My question is just how to derive this equality?
$$\frac{d}{dt}\|A-X(t)\|^2=2\operatorname{tr}\big((X-A)\dot{X}\big)$$
where
In particular, how to obtain the matrices trace product term?
It seems there are three levels chain rule, one for square, one for norm and then $X(t)$
I just know the following: $$\nabla_x \|Ax-b\|^2=2A^T(Ax-b)$$
Let's use the $L^2$ norm as an example. Then, we have
$$\begin{align} ||A-X(t)||^2&=\sum_{i,j}|A_{ij}-X_{ij}(t)|^2\\\\ &=\sum_{i,j}(A^2_{ij}-2A_{ij}X_{ij}(t)+X^2_{ij}(t)) \end{align}$$
Differentiating $(1)$ we obtain
$$\begin{align} \frac{d}{dt}||A-X(t)||^2&=\sum_{i,j}(-2A_{ij}X'_{ij}(t)+2X_{ij}X_{ij}'(t))\\\\ &=2\sum_{ij}(X_{ij}(t)-A_{ij})X'_{ij}(t)\\\\ &=2\sum_{ij}(X_{ij}(t)-A_{ij})(X'_{ji})^T(t)\\\\ &=2\,\text{tr}\left((X(t)-A)X'(t)\right) \end{align}$$
as was to be shown!
Note: As elucidated in the comment by @mattos, the result can be obtained using inner product notatation. We could have begun by writing $||A-X(t)||^2=\langle A-X(t),A-X(t)\rangle$. Upon differentiating, we obtain $$\frac{d}{dt}||A-X(t)||^2=\langle X(t)-A,X'(t)\rangle +\langle X'(t),X(t)-A\rangle=2\text{tr}\left(A-X(t),X'(t)\right)$$as expected!

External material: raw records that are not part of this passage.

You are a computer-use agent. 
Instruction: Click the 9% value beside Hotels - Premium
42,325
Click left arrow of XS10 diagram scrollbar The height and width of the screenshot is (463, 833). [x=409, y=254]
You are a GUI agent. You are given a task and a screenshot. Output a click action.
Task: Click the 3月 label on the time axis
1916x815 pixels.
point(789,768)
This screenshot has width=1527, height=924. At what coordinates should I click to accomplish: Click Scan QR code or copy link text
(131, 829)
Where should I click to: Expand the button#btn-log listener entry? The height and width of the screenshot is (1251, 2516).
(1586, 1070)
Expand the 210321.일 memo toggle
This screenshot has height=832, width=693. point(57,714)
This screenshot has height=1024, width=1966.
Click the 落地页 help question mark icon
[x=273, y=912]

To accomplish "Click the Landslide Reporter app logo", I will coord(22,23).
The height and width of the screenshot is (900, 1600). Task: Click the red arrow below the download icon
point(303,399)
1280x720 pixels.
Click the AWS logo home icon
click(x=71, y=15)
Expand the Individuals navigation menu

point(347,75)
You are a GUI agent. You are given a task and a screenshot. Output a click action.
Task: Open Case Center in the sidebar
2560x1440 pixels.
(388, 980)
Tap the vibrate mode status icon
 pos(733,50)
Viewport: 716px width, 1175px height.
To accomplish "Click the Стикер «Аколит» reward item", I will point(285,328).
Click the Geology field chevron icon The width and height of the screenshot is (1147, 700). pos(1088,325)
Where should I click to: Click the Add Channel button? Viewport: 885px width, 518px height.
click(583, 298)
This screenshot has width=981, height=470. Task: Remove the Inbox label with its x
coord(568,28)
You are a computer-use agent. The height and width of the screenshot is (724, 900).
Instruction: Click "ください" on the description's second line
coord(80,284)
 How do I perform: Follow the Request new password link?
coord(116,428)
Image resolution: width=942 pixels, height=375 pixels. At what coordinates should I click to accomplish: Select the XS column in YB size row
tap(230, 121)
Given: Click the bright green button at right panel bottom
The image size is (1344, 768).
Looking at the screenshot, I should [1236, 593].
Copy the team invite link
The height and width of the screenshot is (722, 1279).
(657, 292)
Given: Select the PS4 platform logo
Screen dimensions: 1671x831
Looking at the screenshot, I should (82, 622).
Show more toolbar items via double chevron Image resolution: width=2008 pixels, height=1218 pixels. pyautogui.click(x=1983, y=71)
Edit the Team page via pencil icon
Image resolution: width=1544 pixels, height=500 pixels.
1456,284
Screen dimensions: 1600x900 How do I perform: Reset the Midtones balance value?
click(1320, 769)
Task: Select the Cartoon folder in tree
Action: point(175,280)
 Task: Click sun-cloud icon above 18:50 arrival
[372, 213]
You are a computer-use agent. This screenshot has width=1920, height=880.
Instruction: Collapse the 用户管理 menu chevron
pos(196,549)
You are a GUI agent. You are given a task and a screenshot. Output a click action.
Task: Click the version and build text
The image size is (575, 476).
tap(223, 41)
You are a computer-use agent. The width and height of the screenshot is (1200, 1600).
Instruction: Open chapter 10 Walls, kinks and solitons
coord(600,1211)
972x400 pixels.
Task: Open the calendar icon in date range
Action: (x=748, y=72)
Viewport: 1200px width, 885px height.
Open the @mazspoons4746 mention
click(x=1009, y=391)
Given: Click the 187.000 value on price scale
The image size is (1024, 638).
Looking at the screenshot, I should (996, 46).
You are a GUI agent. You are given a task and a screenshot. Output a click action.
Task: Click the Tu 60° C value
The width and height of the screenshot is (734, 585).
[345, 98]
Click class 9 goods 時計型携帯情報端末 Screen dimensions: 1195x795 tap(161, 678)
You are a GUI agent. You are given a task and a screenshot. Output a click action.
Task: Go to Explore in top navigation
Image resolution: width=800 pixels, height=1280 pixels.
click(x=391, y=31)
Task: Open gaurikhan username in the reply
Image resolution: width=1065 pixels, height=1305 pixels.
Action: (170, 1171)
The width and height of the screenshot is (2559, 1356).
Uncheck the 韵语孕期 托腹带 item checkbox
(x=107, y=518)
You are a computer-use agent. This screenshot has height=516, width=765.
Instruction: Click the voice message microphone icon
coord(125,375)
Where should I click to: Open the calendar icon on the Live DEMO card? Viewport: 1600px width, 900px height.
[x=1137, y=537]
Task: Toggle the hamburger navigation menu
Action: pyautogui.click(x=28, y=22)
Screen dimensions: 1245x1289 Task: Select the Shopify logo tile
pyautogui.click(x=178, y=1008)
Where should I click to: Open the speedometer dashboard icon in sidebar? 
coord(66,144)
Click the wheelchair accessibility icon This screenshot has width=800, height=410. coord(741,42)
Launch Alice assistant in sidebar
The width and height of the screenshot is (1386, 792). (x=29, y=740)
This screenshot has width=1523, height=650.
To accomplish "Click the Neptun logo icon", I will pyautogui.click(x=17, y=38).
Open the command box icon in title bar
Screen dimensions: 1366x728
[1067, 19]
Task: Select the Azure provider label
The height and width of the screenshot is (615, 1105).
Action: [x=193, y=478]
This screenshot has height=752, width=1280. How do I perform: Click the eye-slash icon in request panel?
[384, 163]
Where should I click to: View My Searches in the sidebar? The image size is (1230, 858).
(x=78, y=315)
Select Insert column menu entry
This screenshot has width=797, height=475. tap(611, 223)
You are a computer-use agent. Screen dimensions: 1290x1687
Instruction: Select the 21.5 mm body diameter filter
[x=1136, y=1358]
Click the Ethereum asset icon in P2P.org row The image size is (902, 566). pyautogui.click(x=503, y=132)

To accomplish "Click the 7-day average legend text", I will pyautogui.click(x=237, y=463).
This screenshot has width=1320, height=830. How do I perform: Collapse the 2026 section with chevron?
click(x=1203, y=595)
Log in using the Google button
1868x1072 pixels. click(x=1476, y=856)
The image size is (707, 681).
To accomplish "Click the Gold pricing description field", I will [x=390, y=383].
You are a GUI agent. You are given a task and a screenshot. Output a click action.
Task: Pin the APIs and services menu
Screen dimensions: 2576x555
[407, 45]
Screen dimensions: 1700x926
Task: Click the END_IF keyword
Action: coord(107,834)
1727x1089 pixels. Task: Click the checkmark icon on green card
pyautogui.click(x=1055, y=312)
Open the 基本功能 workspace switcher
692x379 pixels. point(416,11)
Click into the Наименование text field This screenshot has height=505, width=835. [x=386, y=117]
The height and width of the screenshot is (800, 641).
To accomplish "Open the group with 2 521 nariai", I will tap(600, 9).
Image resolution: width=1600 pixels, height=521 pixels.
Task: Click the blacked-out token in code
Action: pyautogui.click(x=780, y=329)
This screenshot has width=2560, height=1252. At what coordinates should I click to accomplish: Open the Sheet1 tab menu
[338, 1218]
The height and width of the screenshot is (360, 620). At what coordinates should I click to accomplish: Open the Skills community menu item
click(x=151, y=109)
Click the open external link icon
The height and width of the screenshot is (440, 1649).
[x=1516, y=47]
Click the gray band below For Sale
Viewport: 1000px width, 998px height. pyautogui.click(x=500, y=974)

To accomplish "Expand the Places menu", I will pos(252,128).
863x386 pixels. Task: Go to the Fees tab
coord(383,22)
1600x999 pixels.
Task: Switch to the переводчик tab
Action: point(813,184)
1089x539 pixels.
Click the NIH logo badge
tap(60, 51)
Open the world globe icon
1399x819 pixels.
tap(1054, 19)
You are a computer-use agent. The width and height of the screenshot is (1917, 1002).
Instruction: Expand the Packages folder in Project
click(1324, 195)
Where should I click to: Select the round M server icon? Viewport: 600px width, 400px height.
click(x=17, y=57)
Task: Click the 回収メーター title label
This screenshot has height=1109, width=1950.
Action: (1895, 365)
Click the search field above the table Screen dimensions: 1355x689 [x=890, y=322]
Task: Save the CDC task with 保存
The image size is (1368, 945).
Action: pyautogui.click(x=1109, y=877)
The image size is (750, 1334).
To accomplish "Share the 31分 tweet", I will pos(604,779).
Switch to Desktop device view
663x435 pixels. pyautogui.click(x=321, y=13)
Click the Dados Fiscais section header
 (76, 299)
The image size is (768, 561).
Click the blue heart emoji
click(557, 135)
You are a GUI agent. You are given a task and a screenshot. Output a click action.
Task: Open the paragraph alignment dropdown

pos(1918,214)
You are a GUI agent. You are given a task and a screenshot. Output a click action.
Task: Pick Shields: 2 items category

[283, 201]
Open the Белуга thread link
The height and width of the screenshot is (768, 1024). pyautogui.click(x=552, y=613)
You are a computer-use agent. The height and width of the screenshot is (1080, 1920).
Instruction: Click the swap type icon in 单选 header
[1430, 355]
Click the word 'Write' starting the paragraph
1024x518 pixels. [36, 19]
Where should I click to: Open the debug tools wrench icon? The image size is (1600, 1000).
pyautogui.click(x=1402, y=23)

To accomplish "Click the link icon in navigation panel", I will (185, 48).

For a moment, consider the case where $X,\dot{X},A\in{\mathbb R}^{m\times n}$
Then your assumed answer cannot possibly be correct since the product $$(X-A)\dot{X}$$ has incompatible dimensions.
Several posters have suggested working with the inner product (which I'll denote by a colon).
If you follow that suggestion you obtain
$$\eqalign{
f &= (X-A):(X-A) \cr\cr
df &= 2(X-A):dX \cr
&= 2(X-A):\dot{X} dt \cr\cr
\frac{df}{dt} &= 2(X-A):\dot{X} \cr
&= 2\operatorname{tr}\big((X-A)^T\dot{X}\big) \cr\cr
}$$
This result is correct for the rectangular $(m\times n)$ case and also when $(m=n)$.
If you're sure that your assumed answer is correct, then perhaps you forgot to mention that $X$ is symmetric?